Release time:May 9, 2018

Title: Jamming of Non-circular and Deformable particles

Speaker: Prof. Mark D. Shuttack (The City College of New York)

Date: May 11, at 11:00 am

Venue: A849, New Main Building

Abstract:

We study mechanically stable packings of deformable and rigid 2D circulo-polygons using computer simulations. A 2D circulo-polygon is a particle shape formed by the collection of all points equidistant from the edge of a polygon. It is a generalization of the 2D circulo-cylinder and a circle, which are the collections of all points equidistance from a line and a point, respectively. In our model, the circulo-polygon can be deformable, where the only constraint on the particle is that shape factor, the ratio of the area of the polygon to the square of the perimeter, is fixed. We present the densities and average contact numbers for collections of jammed mono- and bi-disperse packings of circulo-polygons for a range of shape factors, edge numbers, and system sizes. For rigid particles, we find mechically stable packings with fewer than isostatic contacts. For deformable polygons, we identify a new phase transition between non-confluent and confluent systems that occurs when the particle shape factor is comparable to the average shape factor for Voronoi polygons of disk packings.

Biography of the Speaker:

Mark D. Shattuck received his bachelor’s degree in Physics from Wake Forest University, and his Ph.D. in Physics from Duke University in 1995 for experimental studies of porous media flows using MRI visualization.
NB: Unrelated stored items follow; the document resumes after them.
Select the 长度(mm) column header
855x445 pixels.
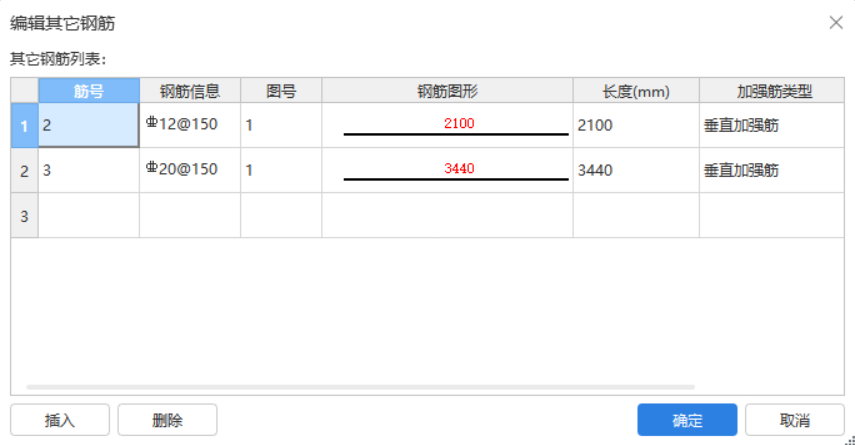tap(636, 91)
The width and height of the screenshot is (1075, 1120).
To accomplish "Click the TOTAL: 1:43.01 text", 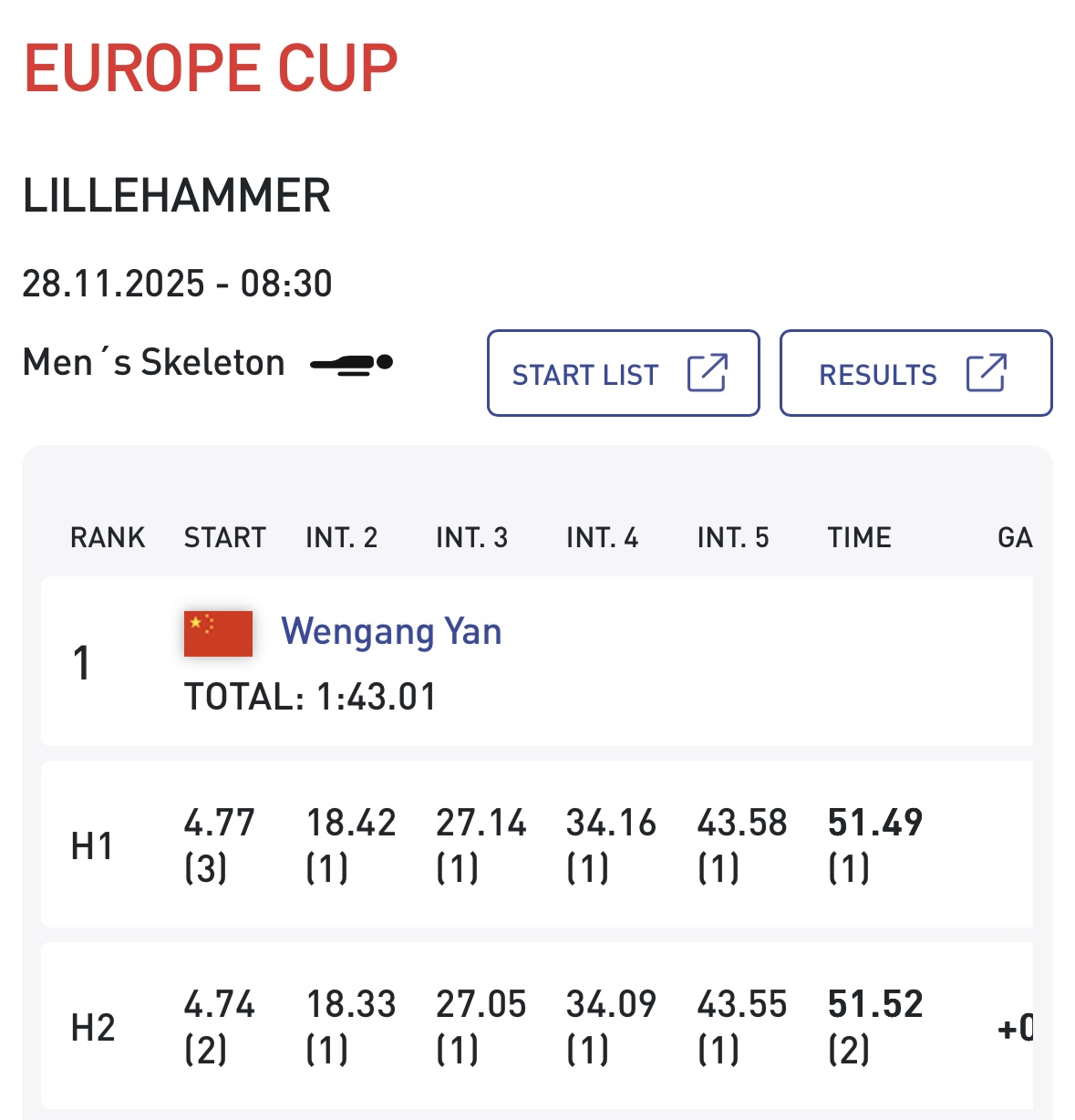I will [x=311, y=697].
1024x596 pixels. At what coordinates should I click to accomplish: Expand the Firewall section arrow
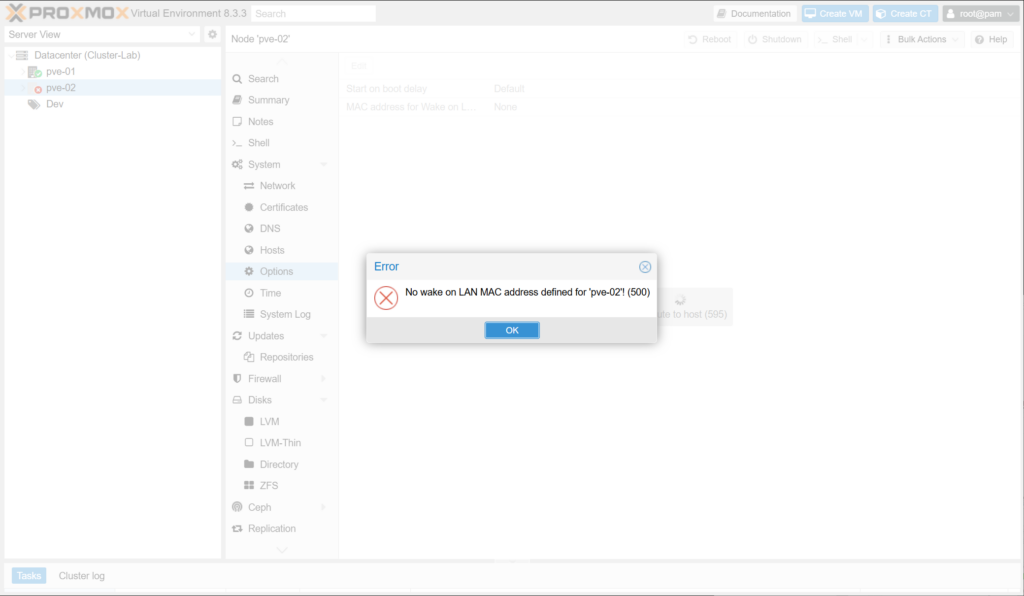point(324,379)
He held postdoctoral fellowships in Medical Physics at Duke University and in Granular Physics at the University of Texas at Austin. In 2000, he joined the faculty of The City College of New York in the Benjamin Levich Institute with a joint appointment in the Department of Physics, where he performs experimental and computational research in soft condensed matter, glasses, and granular materials. He has developed a number of novel particle imaging, tracking, and production techniques, and developed analogies between granular media and systems in thermal equilibrium, which elucidate the mechanical and statistical properties of granular systems. He was named a Fellow of the American Physical Society in 2012.

 

School of Mechanical Engineering & Automation